Here's the thing: just as there really is no basis in reality for assuming American exceptionalism, there really is no basis in reality for assuming liberal exceptionalism.
Well, OK, maybe one reason: being the reality-based community does lend a little credence to a willingness to open up to differing opinions, but I digress. Go with me a moment on this...
Liberals are not going to be much more likely to seek out, say, the opinions of even a moderately conservative news outlet than conservatives would show up at a liberal news outlet.

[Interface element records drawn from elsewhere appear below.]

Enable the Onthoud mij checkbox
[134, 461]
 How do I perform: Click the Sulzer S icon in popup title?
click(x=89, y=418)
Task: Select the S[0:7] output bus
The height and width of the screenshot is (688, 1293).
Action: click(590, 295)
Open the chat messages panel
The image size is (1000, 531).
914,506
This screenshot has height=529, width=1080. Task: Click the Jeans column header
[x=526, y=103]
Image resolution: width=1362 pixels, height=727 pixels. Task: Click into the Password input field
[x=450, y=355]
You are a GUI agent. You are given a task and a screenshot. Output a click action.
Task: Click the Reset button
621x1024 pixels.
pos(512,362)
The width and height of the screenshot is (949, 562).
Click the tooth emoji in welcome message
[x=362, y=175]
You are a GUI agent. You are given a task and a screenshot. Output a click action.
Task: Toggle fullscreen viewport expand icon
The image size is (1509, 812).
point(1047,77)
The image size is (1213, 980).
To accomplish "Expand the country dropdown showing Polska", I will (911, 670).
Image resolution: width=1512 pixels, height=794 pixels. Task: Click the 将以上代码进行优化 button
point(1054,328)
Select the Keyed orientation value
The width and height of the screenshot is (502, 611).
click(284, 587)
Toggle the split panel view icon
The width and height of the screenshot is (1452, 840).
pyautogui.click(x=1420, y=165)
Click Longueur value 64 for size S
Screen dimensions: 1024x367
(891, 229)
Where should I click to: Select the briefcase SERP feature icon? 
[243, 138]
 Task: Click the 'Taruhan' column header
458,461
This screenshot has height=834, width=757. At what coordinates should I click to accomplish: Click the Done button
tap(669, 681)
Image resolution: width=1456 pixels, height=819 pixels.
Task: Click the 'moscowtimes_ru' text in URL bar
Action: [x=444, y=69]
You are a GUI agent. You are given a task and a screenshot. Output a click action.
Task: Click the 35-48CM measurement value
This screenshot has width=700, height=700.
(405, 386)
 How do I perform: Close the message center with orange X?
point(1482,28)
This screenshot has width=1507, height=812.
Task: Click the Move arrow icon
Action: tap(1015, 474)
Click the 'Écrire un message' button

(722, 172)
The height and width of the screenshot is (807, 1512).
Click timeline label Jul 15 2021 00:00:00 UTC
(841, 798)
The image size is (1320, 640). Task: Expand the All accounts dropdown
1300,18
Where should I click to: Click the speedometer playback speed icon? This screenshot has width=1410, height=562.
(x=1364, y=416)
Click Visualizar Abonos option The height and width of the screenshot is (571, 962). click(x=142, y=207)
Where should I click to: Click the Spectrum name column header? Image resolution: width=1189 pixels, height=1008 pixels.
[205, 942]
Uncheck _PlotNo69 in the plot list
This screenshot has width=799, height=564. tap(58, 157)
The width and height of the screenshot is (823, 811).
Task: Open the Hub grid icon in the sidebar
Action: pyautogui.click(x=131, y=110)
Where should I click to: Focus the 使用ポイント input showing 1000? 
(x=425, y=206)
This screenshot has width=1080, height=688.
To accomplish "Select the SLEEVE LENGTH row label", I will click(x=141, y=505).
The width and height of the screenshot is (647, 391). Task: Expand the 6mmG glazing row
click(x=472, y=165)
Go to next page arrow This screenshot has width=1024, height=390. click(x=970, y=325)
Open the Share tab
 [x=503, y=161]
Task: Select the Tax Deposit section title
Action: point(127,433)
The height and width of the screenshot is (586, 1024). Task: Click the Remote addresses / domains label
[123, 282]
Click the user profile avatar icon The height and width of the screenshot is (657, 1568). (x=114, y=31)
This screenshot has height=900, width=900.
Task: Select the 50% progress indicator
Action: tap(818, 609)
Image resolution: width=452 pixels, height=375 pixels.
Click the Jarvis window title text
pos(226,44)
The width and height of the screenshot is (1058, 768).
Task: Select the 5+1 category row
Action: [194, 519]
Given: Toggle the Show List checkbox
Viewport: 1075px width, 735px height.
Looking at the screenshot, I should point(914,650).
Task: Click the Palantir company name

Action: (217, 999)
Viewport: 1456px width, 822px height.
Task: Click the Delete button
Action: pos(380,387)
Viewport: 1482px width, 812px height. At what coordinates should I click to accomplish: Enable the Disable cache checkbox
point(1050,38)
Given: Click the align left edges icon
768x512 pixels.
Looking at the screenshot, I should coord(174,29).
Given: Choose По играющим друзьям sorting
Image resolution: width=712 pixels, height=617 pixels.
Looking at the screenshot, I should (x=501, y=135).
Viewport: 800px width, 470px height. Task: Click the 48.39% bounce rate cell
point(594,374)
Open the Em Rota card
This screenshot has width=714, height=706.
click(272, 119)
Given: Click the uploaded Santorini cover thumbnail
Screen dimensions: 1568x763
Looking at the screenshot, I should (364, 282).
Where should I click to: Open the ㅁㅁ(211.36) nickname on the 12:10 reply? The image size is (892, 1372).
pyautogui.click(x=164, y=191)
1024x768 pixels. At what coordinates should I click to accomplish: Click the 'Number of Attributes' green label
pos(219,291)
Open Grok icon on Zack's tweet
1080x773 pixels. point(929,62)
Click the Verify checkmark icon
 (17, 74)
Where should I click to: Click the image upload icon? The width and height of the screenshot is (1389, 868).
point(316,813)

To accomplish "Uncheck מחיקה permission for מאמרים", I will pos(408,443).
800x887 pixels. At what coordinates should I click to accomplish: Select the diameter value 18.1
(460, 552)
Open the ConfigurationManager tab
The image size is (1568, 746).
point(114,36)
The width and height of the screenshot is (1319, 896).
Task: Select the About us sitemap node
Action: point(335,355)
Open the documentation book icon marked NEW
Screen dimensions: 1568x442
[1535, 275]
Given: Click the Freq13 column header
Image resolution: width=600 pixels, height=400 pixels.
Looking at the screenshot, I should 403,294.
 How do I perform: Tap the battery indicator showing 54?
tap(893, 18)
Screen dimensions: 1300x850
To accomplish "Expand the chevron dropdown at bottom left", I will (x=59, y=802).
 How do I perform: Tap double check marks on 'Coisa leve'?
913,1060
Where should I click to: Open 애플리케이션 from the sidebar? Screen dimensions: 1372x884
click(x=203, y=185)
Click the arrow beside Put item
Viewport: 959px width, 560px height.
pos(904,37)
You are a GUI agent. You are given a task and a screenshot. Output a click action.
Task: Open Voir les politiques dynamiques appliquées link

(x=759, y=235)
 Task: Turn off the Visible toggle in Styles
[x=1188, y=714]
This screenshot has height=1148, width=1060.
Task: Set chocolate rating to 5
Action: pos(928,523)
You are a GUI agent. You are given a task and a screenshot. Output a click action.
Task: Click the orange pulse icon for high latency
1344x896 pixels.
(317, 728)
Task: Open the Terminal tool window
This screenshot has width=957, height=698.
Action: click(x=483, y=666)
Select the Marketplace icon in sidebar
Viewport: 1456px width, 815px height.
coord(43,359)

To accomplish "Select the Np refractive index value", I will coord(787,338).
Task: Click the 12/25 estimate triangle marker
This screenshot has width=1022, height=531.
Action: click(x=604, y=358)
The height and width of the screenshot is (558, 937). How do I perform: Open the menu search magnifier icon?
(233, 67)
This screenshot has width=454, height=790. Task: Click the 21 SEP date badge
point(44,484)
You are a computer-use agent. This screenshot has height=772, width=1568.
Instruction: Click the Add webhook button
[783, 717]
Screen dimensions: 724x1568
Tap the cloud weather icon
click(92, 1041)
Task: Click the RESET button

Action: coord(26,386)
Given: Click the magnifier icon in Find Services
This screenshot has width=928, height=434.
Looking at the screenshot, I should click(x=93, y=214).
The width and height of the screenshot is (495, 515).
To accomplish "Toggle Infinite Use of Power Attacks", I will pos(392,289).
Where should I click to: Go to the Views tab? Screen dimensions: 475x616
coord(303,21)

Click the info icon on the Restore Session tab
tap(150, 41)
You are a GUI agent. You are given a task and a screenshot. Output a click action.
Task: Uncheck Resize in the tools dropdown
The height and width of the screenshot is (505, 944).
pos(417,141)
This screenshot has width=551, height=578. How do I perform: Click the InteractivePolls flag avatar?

If anything, it will be to provoke an irrational response and then giggle and laugh like the little kid who dropped a dooky under the school stairs.
Koppel's point is troublesome for that reason alone: if we assume that liberals are even quanitatively as biased in their news sources as conservatives, then the Madoff analogy is apt, and people are going to get dragged under.
Proof?
President Barack Obama.
Here's a man who clearly knows how to play the game of politics, which means he's less an ideologue than a poker player. Whatever moves he would make are going to be firmly based in the mechanics of the moment and not based on some principle, unless that principle is coincident to the mechanism. Yet, liberals bought the "hope and change" mantra.
Not incorrectly, I think, but if you go back and read carefully, Obama himself was very careful to distance himself from die-hard liberal causes (gay marriage, for example). The media and his supporters and staff created an illusion that he was more left than he was, and that with a wink and a nod to the left, he was running against John McCain as a centrist.
Even in the primaries, he was able to triangulate towards the center-left since Hillary Clinton was perceived, wrongly, as a center-right candidate (support for the war in Iraq). I've followed Hillary's career since just before the Clinton administration (her work with the Family & Work Institute crossed paths with one of my employers).
Woe betide anyone who spoke in support of Hillary in some quarters!
Is that any different than the FOX Newsbaggers who smear moderate Republicans are RINOs? I don't see a difference in degree, to be sure.
Koppel goes on to point out the evolution of "opinion networks" (my term) from the old days of trusted journalists taking on stories that were informative, important and factual, and makes the strong case that news for profit is a bad idea. He offers no solutions except the vague hope that somehow with all the news swirling around us, we'll manage to pick up the facts and the truth of a story.
I'm not sure I buy that, but frankly, apart from independent news sources like FreeSpeechTV and LinkTV, I don't see much hope for a media outlet that I can click my TV onto and get real news. There's a market for it out there, to be sure. People are curious and don't always want to be fed opinion, but if CNN's ratings are any indication, it ain't on cable TV.